Wednesday, October 22, 2014

An Overview of Career and Work-Related Resources at UTSC

A Series
Article #1: The AA & CC Website

Looking for resources both on campus and online, pertaining to the topics of job search and academics may be rather challenging. For this reason, I have compiled a list of resources that will help students throughout their academic journey here at the University of Toronto Scarborough. This post will be the beginning of a series that will examine quite a number of these resources in greater detail. I will list links to everything discussed at the end of the blog post.

I’ve always found it is easier to find something when you know what you are looking for. In terms of career research, it is important to have a general idea of the skills you want to develop, career paths that interest you, and the qualities you already have that make you suitable for this career. At the Academic Advising and Career Centre, there is a useful online tool called the Online Self Assessment.

Online Self-Assessment (ONSA)

This tool lets you choose your best qualities and skills, as opposed to a questionnaire that evaluates your skills based on your answers. It allows you to reflect on what skills are important to you, and whether or not you need to further develop these skills. It takes about twenty minutes to complete, and upon completion, it generates a comprehensive report that shows your skills, best personal qualities, work interests, and values. You can make an appointment at the Academic Advising and Career Centre to discuss your results with a career counselor also.

Now that you have some idea of the type of career you want to pursue or what fields of work you are interested in, you can research this further using the other resources available to students.

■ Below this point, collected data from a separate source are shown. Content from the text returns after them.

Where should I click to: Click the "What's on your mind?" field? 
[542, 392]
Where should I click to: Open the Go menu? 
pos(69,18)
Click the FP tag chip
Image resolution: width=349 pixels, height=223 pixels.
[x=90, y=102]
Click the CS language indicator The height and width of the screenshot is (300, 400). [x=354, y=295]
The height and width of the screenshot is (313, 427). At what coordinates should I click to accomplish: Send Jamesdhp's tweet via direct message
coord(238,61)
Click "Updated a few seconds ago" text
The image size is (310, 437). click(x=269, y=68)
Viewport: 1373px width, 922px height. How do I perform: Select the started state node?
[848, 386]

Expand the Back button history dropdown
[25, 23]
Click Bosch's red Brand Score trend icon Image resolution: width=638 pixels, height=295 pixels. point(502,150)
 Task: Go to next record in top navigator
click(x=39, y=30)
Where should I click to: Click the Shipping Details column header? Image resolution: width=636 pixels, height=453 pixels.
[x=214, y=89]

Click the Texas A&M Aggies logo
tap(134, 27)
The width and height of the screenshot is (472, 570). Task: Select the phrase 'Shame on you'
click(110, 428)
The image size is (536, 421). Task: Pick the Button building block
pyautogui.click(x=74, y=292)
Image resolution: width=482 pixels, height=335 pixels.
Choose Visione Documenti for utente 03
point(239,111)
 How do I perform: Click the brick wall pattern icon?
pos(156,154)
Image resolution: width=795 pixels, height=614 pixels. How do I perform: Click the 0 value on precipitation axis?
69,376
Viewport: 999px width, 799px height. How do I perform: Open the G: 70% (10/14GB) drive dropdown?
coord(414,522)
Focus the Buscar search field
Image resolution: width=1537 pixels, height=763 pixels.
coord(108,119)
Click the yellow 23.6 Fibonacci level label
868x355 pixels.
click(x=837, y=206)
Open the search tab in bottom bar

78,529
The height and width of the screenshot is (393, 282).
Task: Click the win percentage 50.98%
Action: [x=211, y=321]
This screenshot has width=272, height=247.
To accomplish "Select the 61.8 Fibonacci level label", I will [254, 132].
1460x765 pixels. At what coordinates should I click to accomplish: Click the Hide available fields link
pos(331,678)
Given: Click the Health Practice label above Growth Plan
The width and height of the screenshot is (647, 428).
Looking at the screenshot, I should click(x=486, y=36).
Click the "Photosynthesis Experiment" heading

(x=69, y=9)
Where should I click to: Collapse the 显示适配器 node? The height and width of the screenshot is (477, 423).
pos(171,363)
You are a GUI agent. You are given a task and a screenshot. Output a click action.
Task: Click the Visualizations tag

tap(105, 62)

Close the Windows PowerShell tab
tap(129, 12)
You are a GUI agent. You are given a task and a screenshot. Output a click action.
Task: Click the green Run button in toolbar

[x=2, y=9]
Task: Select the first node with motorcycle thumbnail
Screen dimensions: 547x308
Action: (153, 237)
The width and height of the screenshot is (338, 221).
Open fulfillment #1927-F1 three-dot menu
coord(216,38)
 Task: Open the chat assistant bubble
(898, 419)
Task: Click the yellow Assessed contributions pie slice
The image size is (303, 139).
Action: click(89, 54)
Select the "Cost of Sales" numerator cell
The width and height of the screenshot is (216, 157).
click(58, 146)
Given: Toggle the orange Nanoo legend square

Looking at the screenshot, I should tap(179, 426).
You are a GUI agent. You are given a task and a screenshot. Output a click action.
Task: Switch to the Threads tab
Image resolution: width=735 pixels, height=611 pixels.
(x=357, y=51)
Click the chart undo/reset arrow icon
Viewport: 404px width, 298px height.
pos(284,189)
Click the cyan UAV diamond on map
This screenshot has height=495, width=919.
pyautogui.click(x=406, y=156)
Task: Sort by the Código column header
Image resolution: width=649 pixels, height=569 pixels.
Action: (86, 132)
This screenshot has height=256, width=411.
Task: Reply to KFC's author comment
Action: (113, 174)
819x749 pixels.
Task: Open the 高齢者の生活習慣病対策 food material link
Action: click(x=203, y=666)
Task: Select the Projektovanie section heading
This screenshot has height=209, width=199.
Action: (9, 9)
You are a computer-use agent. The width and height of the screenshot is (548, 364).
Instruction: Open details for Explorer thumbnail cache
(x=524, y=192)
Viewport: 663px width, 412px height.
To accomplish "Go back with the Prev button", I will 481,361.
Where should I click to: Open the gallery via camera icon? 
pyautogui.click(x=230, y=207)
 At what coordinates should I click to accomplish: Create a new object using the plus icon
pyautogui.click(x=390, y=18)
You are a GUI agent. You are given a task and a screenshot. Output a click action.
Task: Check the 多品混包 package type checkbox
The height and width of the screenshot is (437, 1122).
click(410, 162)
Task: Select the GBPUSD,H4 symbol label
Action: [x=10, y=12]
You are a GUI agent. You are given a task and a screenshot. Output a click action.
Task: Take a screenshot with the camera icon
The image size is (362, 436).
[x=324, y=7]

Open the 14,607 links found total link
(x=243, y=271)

This website is an excellent resource for students who are looking for jobs or trying to improve their study skills. As the name implies, there are two main aspects of this website:


Trying to study smarter? The AA &CC offers peer coaching. Bring your course materials to AC321 Tuesdays, Wednesdays, and Thursdays from 12pm – 2pm receive assistance with time management, effective note taking, and other study skills. For one-on-one help, make sure you visit the Career Learning Network at, and book an appointment one week in advance.


This section provides a variety of resources that can help students with research regarding employment. The “What Can I do With My Degree?” page lists potential jobs by program, skills relevant to the job, and has external links for further research. When you come across job titles that are appealing to you, you will start to get a better sense of what you want to do in the future.

For information about resumes, cover letters, and interviews, there are helpful pages on the AA &CC website. You can also sign up for the Resume Blitz on Career Learning Network, where you will have a 15-20 minute consultation with staff to improve your resume. These sessions take place in September, January and May. Be sure to have a printed copy of your resume.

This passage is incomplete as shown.